Unfortunately, clients may choose not to get care for certain illnesses to avoid labels and premium increases in the future. Advisors can help them prioritize and could even collaborate on trying to get them the insurance they need.

Older Americans will be charged five times younger people
In a blow for entrepreneurial clients, the AHCA will allow rates for older individuals to be set at five times the amount of younger individuals. The ACA allows older individuals to be charged up to three times the amount of younger people.

This may give considerable pause to anyone considering retirement before 65, as premiums may be unaffordable.

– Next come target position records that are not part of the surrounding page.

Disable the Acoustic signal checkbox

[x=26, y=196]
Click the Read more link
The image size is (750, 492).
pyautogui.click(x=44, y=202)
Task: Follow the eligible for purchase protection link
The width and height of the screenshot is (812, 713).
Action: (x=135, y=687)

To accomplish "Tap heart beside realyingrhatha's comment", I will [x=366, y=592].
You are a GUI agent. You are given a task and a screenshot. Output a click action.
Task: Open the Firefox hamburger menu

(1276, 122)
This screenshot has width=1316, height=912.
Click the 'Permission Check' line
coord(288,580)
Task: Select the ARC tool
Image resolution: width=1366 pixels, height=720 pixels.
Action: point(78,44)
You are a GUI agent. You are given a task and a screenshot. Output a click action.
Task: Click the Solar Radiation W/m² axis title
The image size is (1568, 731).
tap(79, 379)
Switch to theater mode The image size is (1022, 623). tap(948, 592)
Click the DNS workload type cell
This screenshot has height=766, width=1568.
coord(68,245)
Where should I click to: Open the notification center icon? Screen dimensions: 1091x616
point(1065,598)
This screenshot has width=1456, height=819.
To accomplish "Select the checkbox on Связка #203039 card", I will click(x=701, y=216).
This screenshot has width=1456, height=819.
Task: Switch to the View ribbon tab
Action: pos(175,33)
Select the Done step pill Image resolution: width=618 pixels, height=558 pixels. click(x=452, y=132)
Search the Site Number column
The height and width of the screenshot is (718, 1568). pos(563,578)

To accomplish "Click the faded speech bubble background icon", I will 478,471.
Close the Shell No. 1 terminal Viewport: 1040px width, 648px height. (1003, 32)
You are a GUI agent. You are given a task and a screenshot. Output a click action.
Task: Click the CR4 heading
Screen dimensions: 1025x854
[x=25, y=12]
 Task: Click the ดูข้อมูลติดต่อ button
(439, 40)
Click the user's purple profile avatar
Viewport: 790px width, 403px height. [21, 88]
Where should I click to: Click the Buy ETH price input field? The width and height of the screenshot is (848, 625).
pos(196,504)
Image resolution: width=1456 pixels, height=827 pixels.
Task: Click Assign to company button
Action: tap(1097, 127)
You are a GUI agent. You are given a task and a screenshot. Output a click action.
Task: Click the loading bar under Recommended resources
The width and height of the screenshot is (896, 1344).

This also will stymie efforts of clients who want to become consultants or start their own business as large companies will have more pricing leverage compared to the individual market.

On the good side – tax cuts
The main reason behind such a drastic overhaul of health care was to enable tax cuts. Since advisors take care of a primarily wealthy population, they most likely will see benefits. Gone will be the 3.8% surcharge on dividends, capital gains, and interest income for individuals with income over $200,000 and families with income over $250,000. The 0.9% Medicare surcharge will also disappear for the same cohort.

As people understand the ramifications of this new health plan, there may be significant political challenges to senators contemplating passage of the AHCA. It isn’t over until the bill sits on the president’s desk, so if your clients are unhappy with the proposed law, encourage them to call their senators.